On ne peut pas reprocher grand chose à Véronique Ovaldé.
• Manier les mots: check. « Le Pollué est devenu si petit, si minuscule et maigre que nous l’avons perdu. Il y avait dans nos neiges un si vaste mystère qu’il y a sauté les pieds joints et liés, il s’y est enfoncé, a creusé son terrier, son puits de verticalité poudreuse, il a rejoint le calme des profondeurs et il a disparu et ce fut tout à fait, tout à fait définitif. »
• Poser un fond intelligent: check. Pollution, oubli, violence, vengeance, quête, enquête, désir, fuite… Ovaldé a toujours un propos, que ce soit dans une dimension politique (on retrouve la question écologique qu’elle avait déjà évoqué dans Et mon cœur transparent) ou dans l’ancrage social de ses histoires. Rien n’est tendre, et on se heurte à la violence et à la rugosité des habitants de Koukdjuak, induites par leur isolement, leur abandon.
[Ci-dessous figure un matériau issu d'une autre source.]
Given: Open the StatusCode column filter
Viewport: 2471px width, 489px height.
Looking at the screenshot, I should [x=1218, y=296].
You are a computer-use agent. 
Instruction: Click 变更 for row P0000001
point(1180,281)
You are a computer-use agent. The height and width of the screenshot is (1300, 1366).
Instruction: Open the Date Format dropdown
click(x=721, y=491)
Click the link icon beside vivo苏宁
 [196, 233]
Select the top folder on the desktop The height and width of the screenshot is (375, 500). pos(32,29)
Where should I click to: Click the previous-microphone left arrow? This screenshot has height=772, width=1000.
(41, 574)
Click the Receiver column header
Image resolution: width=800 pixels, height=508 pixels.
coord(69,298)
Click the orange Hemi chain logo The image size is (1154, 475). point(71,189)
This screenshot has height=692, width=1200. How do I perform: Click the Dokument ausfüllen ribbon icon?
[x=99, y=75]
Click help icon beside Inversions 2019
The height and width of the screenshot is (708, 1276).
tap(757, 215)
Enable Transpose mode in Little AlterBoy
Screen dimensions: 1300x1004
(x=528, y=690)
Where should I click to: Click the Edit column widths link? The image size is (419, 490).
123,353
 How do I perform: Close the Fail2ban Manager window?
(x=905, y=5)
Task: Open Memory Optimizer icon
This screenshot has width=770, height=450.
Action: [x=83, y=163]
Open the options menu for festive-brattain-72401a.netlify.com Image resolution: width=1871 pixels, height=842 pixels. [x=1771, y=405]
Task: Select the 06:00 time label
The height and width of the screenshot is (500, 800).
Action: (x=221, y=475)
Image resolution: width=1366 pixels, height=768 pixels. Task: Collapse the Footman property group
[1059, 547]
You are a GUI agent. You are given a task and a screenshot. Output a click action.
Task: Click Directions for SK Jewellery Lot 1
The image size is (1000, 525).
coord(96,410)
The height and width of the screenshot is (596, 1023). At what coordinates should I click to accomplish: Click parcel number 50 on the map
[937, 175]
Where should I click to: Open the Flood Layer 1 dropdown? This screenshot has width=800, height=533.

• Créer un univers: check. Froid, violent, désespérément vide et pourtant si attirant dans son infinité, le tout et le rien qui se développent dans ces espaces improbablement immenses rendent fous ceux qui n’y sont pas nés. C’est au milieu des lacs gelés, des routes de glaces et des fjords que nous trimballe Nikko, entre deux bouteilles d’alcool de renne, à -30°C.
Non, définitivement, on ne peut rien reprocher à Véronique Ovaldé.